No matter what you do, always make time to have fun. This can be as immersive as any number of Spanish language classes in Argentina or workshops. Getting to see the locals doing what they love and joining in with them is a sure-fire way to ingratiate yourself with them and keep yourself grounded at the same time. 



The Peso is the currency of Argentina and is identified rather confusingly with the Dollar symbol. It is subdivided into 100 centavos. The current version of the Peso came into circulation in 1992 and was fixed to the US Dollar, but  after the finacial crisis of 2001 this fixed rate system was abandoned.  Peso notes currently in circulation are AR$ 2, 5, 10, 20, 50 and 100. Coins in circulation are of 1, 5, 10, 25 and 50 centavos and 1 peso. Be very careful with accepting change in Argentina. Especially in Buenos Aires there is a large amount of counterfeit money in circulation.

Cost of Living
The cost of living in Argentina is noticeably cheaper than in the UK/Europe and north America. If you move to the nation with a good amount of funds saved up then you can easily live comfortably. However if your emigrating in search of work and have not much saved then you could find it a struggle as wages are very low.

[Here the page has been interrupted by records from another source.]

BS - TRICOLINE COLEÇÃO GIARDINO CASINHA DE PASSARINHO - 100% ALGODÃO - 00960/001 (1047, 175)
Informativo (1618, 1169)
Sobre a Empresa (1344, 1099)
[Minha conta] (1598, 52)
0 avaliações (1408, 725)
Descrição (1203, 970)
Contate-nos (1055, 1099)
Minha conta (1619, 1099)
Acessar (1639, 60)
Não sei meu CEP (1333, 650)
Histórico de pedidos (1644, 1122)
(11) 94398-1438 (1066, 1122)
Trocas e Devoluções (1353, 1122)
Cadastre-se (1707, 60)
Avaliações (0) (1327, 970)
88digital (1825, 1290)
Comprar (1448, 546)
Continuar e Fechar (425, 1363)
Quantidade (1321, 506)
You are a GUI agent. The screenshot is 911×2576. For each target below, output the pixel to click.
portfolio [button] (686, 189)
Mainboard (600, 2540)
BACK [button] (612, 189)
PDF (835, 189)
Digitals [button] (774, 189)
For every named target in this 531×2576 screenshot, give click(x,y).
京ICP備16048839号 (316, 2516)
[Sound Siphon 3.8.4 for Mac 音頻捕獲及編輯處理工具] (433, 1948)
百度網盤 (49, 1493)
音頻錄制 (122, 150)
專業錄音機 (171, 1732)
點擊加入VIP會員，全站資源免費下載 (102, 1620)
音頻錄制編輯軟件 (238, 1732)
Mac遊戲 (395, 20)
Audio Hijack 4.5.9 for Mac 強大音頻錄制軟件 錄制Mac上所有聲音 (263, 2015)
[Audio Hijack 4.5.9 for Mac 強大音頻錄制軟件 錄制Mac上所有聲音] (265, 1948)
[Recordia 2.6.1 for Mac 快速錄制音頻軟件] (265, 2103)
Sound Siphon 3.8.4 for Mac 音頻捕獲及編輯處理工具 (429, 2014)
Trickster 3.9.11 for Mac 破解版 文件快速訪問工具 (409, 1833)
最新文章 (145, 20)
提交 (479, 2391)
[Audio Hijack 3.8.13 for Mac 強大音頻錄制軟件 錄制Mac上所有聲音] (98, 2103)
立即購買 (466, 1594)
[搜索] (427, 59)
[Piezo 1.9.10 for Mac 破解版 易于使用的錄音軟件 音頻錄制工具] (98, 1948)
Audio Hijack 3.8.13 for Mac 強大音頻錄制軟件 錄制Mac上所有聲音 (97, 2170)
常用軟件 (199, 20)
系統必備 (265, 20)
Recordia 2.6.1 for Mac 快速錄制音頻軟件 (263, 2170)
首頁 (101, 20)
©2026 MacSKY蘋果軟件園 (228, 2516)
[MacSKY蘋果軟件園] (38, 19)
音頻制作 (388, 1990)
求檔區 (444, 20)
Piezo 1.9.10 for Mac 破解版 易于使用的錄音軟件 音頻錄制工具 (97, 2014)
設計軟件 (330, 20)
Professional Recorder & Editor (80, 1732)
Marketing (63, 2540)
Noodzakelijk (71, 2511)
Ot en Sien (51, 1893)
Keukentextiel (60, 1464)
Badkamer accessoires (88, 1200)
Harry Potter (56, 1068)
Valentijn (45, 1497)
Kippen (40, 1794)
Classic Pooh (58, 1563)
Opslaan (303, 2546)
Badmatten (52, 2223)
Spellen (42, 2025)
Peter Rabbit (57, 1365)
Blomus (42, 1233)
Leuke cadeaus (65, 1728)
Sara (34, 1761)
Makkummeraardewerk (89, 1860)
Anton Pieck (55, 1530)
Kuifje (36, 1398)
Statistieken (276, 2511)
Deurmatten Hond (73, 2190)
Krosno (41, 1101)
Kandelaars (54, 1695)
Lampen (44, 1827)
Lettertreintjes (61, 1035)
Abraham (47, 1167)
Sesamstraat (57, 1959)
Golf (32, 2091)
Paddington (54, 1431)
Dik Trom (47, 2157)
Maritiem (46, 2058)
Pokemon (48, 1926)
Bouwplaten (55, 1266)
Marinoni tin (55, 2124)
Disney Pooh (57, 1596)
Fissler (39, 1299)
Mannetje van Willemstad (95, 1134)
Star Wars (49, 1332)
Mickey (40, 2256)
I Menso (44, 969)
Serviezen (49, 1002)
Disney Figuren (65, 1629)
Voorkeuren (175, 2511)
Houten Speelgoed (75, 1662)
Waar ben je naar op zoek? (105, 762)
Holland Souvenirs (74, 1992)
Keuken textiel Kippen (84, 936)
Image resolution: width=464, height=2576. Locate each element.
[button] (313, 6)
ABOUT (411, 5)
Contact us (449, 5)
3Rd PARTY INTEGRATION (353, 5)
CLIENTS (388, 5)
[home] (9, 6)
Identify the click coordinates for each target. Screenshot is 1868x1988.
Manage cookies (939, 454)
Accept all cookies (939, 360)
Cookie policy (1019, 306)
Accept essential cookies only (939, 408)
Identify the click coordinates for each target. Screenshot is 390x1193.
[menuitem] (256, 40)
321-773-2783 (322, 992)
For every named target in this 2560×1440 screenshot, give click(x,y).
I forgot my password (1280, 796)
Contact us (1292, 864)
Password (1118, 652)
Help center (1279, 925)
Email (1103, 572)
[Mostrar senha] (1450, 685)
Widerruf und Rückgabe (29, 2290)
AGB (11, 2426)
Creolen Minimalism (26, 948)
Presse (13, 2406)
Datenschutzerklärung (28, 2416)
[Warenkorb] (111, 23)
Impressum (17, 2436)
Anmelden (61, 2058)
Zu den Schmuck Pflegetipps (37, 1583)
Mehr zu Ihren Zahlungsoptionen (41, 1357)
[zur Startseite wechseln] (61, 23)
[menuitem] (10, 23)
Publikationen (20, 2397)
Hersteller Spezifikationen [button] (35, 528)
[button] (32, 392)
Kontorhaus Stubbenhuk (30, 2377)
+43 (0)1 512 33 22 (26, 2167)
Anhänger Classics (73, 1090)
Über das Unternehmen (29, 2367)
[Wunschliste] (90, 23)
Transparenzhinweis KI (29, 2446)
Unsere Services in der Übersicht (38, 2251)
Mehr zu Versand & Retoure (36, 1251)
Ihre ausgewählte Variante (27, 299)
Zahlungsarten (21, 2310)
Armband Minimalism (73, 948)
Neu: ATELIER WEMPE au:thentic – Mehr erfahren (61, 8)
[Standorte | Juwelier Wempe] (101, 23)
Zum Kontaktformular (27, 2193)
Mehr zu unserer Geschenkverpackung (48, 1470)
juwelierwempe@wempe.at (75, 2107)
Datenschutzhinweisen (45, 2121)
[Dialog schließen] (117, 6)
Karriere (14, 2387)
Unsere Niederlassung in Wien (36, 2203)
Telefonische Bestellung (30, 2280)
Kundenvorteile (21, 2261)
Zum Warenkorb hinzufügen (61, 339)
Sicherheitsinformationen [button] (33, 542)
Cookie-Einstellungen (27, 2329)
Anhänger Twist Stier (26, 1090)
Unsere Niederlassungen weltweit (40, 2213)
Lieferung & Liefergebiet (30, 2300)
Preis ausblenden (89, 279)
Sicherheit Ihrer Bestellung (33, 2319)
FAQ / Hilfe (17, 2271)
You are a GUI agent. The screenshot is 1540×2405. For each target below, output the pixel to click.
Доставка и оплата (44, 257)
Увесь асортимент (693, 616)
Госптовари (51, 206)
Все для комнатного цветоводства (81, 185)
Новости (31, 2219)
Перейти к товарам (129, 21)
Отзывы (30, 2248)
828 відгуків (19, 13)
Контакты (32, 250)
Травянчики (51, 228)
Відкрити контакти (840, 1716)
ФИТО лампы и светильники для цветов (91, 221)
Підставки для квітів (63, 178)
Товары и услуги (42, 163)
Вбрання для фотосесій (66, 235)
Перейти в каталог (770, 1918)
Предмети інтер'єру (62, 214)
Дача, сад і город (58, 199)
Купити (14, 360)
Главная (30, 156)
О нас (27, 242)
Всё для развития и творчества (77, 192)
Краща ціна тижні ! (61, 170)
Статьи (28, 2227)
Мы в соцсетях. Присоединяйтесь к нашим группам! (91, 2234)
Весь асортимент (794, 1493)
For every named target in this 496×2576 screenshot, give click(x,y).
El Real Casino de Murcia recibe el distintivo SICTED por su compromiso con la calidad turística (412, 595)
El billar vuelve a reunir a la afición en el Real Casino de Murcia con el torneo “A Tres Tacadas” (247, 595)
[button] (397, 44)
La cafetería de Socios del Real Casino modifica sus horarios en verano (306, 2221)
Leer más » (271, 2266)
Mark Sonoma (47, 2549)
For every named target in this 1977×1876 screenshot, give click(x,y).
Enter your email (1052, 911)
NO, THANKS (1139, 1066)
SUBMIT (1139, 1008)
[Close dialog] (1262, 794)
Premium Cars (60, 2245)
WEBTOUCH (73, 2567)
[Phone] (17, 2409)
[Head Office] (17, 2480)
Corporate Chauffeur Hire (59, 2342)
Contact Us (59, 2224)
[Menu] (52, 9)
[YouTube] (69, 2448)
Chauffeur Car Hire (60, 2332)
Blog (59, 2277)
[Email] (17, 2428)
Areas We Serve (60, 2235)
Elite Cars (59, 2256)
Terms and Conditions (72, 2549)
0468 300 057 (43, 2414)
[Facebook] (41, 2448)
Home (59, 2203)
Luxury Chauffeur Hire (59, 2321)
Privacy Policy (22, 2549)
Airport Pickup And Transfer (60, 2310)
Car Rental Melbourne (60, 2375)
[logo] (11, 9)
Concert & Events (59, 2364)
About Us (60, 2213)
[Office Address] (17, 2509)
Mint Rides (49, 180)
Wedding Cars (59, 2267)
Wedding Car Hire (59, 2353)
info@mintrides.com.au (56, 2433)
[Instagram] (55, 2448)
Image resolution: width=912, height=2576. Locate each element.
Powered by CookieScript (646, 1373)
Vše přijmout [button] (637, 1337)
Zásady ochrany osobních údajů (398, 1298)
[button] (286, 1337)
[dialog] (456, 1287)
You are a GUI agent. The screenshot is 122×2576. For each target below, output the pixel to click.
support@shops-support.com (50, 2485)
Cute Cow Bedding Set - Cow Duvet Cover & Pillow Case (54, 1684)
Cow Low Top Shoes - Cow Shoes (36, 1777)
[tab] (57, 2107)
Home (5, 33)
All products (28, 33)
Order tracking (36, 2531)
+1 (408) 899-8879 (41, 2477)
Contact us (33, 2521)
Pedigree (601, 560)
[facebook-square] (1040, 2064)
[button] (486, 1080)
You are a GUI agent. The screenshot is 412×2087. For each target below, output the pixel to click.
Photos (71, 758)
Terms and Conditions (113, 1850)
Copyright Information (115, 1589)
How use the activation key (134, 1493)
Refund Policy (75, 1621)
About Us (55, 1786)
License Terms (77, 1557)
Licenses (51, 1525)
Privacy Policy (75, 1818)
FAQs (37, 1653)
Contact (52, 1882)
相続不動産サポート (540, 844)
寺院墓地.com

How to Open a Bank Account
To open a bank account in Argentina will need to show a valid passport and proof of residency. The amount needed for a minimum deposit varies from AR$1,000 to the need to provide a valid employment contract which ranges from 6 months to 1 year. Bank accounts in Argentina can opened with Pesos or US Dollars.

As an example, Banco La Nación has the following requirements for foreigners to open an account:

  • Bring your original Identification Document and a copy
  • Proof of domicile (gas bill, telephone bill, etc.)
  • Your CUIL ( Código Único de Identificación Laboral)/ CUIT ( Código Único de Identificación Tributaria) / CDI (Carnet de Identidad) CUIL is a number given to every employee upon starting to work for an employer. CUIT is a personal number you need to pay taxes. CDI is your Identification Card number.
  • Initial deposit. To open an account in pesos, this should be at least AR$10. For a dollar account, the initial deposit is US$ 500.
  • Annual maintenance costs of the account are AR$ 6 for a peso account, and US$ 2 for a dollar account. The costs include a Maestro debit card.